Vagal nerve activity contributes to improve the efficiency of pulmonary gas exchange in hypoxic humans

Shoji Ito 1, Hiroshi Sasano 2*, Nobuko Sasano 2, Junichiro Hayano 2, Joseph A Fisher 3, Hirotada Katsuya 2

1 Nagoya City University Graduate School of
2 Nagoya City University Graduate School of Medical Sciences
3 University Health Network, University of Toronto

* To whom correspondence should be addressed. E-mail: hirosasano{at}aol.com.


   Abstract
The aim of this study was to test our hypothesis that both phasic cardiac vagal activity and tonic pulmonary vagal activity, estimated as respiratory sinus arrhythmia and anatomical dead space volume, respectively, contribute to improve the efficiency of pulmonary gas exchange in humans. We examined the effect of blocking vagal nerve activity, achieved with atropine, on pulmonary gas exchange. Ten healthy volunteers inhaled hypoxic gas with constant tidal volume and respiratory frequency through a respiratory circuit in which a respiratory analyzer was installed. Pao2, and oxygen saturation (Spo2) were measured and alveolar-to-arterial Po2 difference (A-a Do2) was calculated. Anatomical dead space (VDan), alveolar dead space (VDalv) and the ratio of physiological dead space and tidal volume (VD/VT phys) were measured. Electrocardiogram was recorded and the amplitude of R-R interval variability in the high frequency (0.15-0.2 Hz) component (RRIHF) was utilized as an index of respiratory sinus arrhythmia (RSA) magnitude. These parameters of pulmonary function were measured before (control) and after atropine administration (0.02 mg/kg-1). Decreased RRIHF (P<0.01) was accompanied by decreases in Pao2 and Spo2 (P <0.05, P<0.01 respectively) and an increase in A-a Do2 (P<0.05). VDan, VDalv, and VD/VT phys increased (P<0.01, P<0.05 and P<0.01, respectively) after atropine administration.
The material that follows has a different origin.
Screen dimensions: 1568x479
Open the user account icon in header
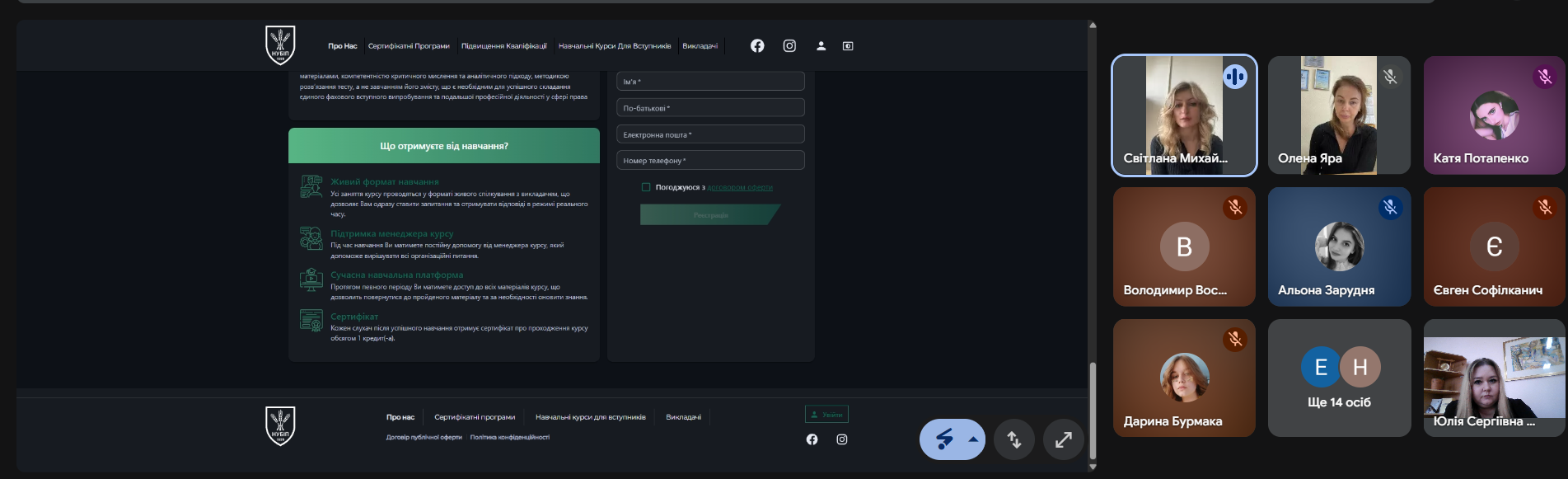[x=821, y=46]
The blockade of the vagal nerve with atropine resulted in an increase in VDan and VDalv and a deterioration of pulmonary oxygenation, accompanied by attenuation of RSA. Our findings suggest that both phasic cardiac and tonic pulmonary vagal nerve activity contribute to improve the efficiency of pulmonary gas exchange in hypoxic conscious humans.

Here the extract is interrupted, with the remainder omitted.